In the chapter “Aging” within Teya Sepinuk’s book about the theatre of witness, one of the principles that Sepinuk utilized was “Finding the gold”. In this chapter the author depicts her first experience creating a piece of theatre about the subject of aging. Sepinuk took out an ad in the newspaper and the four people who showed up were her collaborators. The author facilitated group discussions, improvisations, dances, songs, and even various visual art projects surrounding various consequences or subjects of aging, for instance the topic of losing one's lifetime partner. IT was through one of these exercises that Sepinuk “Found the gold” of this piece. Sepinuk describes one of her performers Abby Enders, who happened to be a fixture in her community, she was fiercely independent and infectiously vivacious. Sepinuk led the group in discussing how their homes were heated as children. These particular folks tended to heat their homes with some form of wood. Abby mentioned that wood warms a person twice, “once when you chop it and once when you burn it”(20). So Sepinuk suggested that Abby bring in some wood for the next rehearsal. Abby came in the next day with blocks of wood, as requested, and an 83 year old woman chopped the wood with a large axe, just as effortlessly as she did when she was a child. It was an athletic feet that completely dismantled her image as a “Sweet little old lady” and showcased her as the strong capable mature woman that she was. As a result the image of chopping wood, and telling stories around the fire became an integral symbol within the production.  

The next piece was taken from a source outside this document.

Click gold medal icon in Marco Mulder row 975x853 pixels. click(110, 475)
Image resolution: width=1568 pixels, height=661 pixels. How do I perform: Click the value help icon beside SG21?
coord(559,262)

The authors of many of our readings seem to create their work outside the typical artistic hubs of Los Angeles or New York city. All this has left me questioning, what is it about a lack of traditional spaces that allow such work to exist? Would the production Sepinuk describes in this chapter even have been possible in Los Angeles? My theory is that a lack of options and convention aids in making a production unique, and genuine, because you are forced to rely on the people around you and the story you are creating. Perhaps that’s the secret of it all, pure humanity, and nothing else.